WHAT IS EXPECTED =
Copy each of the following entries back without change.

Stored data entries

'''

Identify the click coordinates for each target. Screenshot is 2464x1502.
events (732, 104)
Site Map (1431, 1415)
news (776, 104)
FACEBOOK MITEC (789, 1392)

'''

TASK RESULT =
Identify the click coordinates for each target. Screenshot is 2464x1502.
events (732, 104)
Site Map (1431, 1415)
news (776, 104)
FACEBOOK MITEC (789, 1392)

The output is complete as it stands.